:: Provided entries ::
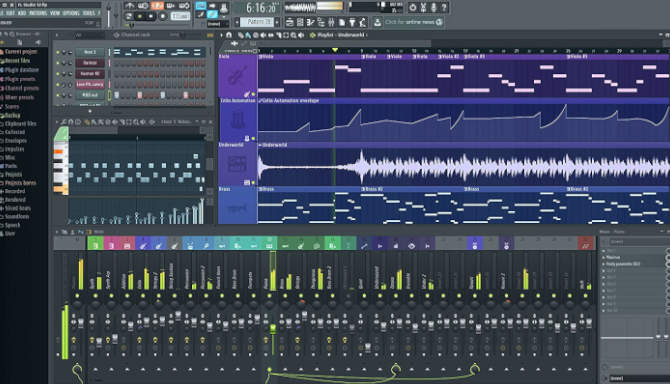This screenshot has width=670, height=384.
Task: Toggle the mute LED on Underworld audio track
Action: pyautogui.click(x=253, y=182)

...

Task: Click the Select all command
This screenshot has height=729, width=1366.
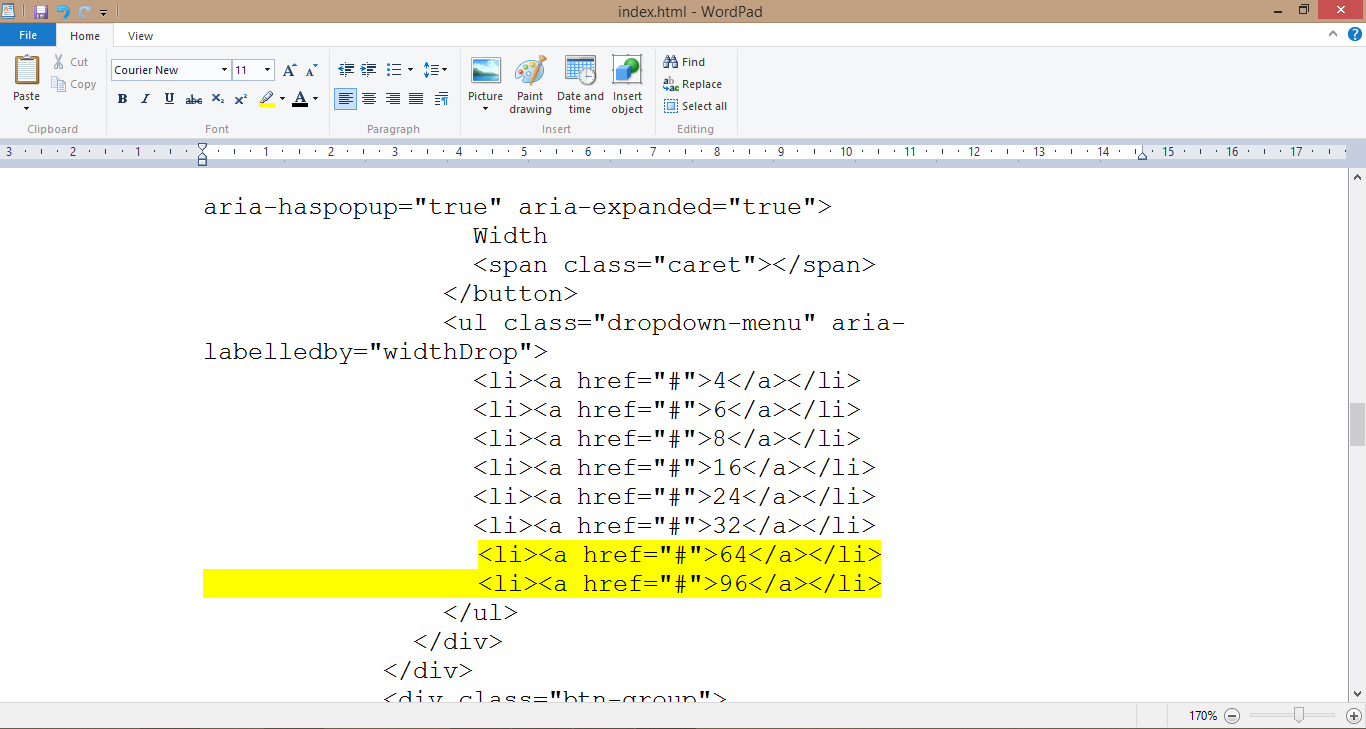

:: What you should do ::
When you reach the line in the material above that holds "Task: Click the Select all command", begin reproducing lines exactly, and stop after the line that holds "This screenshot has height=729, width=1366.".

:: Response box ::
Task: Click the Select all command
This screenshot has height=729, width=1366.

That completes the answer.